En 2019, toute la population de la Terre se compose de vampires. Toute ? Non, car une poignée d’irréductibles humains survivent… et servent surtout de garde-manger sur pattes.
Daybreakers lorgne autant du côté du film de vampires (vu qu’il est plein de vampires) que du film de zombies avec son virus qui infecte la population mondiale et ses “sous-traitants”, des vampires dégénérés monstrueux qui n’ont qu’une obsession : boire du sang is the new manger des cerveaux.
L’idée de départ, c’est que faute d’humains, les vampires commencent à crever de faim. Le chercheur Edward Dalton, sans lien avec les frères du même nom et interprété par Ethan Hawke, cherche à créer un substitut synthétique qui permettrait de nourrir son espèce tout en préservant les derniers représentants humains. C’est le gentil de l’histoire, donc.

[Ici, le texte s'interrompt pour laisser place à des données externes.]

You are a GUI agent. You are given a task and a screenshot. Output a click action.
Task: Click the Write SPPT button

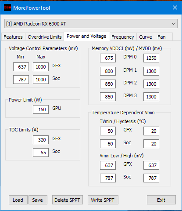103,200
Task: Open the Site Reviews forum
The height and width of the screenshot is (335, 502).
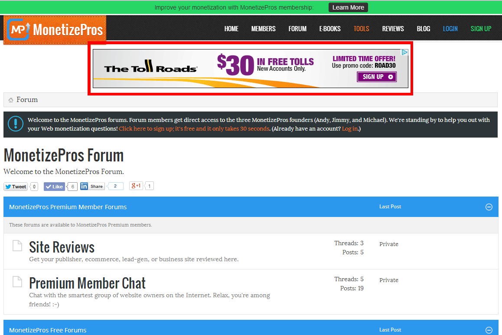Action: [x=62, y=247]

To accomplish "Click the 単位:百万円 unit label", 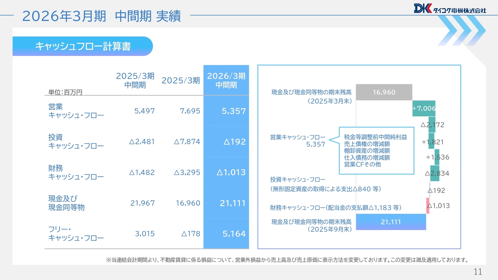I will [65, 92].
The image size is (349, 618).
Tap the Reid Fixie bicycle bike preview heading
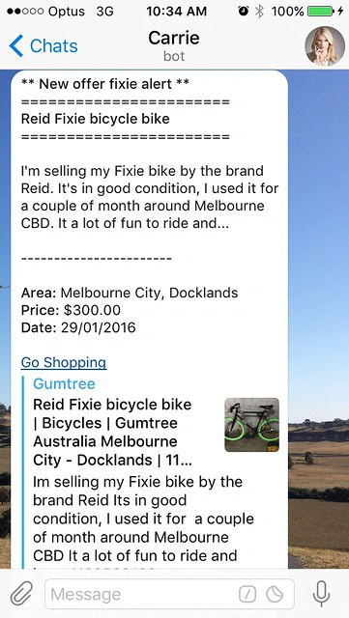pos(112,433)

En cours de route va venir se greffer une histoire de remède au vampirisme, comme si les scénaristes avaient changé d’idée et abandonné celle du substitut. Ce rebondissement donne un résultat narratif bancal en mode coq à l’âne et assez limite au plan thématique, puisqu’on passe d’un sang de substitution qui permettrait la cohabitation pacifique des vampires et des humains à un remède qui pue le validisme et l’eugénisme et sonne un peu “rétablissons la pureté de la race et revenons au bon vieux temps parce que c’était mieux avant”.
Sans prétendre au chef-d’œuvre, Daybreakers a au moins le mérite de se démarquer en tant que série B de pas mal de ses consœurs fauchées et/ou peu inspirées. Casting trois étoiles (Ethan Hawke, Willem Dafoe, Sam Neill), bourré d’idées malignes au moins dans son ouverture et ses premières scènes, choix de point de vue intéressant en se plaçant du côté de la majorité vampire plutôt que de la minorité humaine (c’était déjà fait dans Je suis une légende), esthétique crépusculaire dans tous les sens du terme, de quoi creuser au plan thématique avec une économie basée sur le sang donc la marchandisation de la vie au sens le plus littéral… sauf que le scénar s’embourbe assez vite dans le conventionnel et les maladresses d’écriture pour in fine ne rien traiter d’autre qu’une longue course-poursuite. Au moins, le rythme tient la route sans gros temps mort, en dépit d’un démarrage un peu lent, parfois trop insistant sur les visages des vampires-aux-yeux-qui-brillent-dans-la-nuit. Mais l’exposition, en prenant son temps, compense par une description de la société vampirique inventive, avec son lot de petits détails parfois comiques. Plutôt qu’un long exposé pompeux, la présentation du quotidien d’un vampire apporte son lot d’originalité et de parallèles avec la société humaine (contraintes de la vie nocturne, transports bondés, pénurie alimentaire, marginaux qu’on fait semblant de ne pas voir, routine métro-boulot-dodo… ou même le petit café avant d’aller bosser).
La fin est, à l’inverse, bâclée ou à tout le moins ratée. Voilà ce qui arrive quand on pose plein d’éléments pour n’en exploiter aucun à fond : on ne sait pas comment terminer son film. La pénurie de sang aurait pu donner un sentiment d’urgence et faire un écho à notre monde à nous (une planète où la population est clairement trop nombreuse pour les ressources disponibles), sauf que le thème est assez vite mis de côté dès qu’il est question de trouver un remède au vampirisme. Le remède, lui, donne lieu à une quête qui sent l’impro scénaristique de rebondissements ajoutés au petit bonheur, ce qui donne un cheminement rocambolesque et incohérent. Les vampires dégénérés et réduits à l’état de créatures assoiffées de sang servent surtout pour la déco, alors qu’il y aurait eu de quoi dire sur une société qui engendre ses propres monstres et qu’il y aurait eu avec des bestioles pareilles de quoi faire qui soit un peu plus consistant que de la castagne occasionnelle.
Reste en tout cas un film qui sans être parfait se montre divertissant, plutôt original et dont le côté sombre change des aventures de Oui-Oui au pays de Twilight.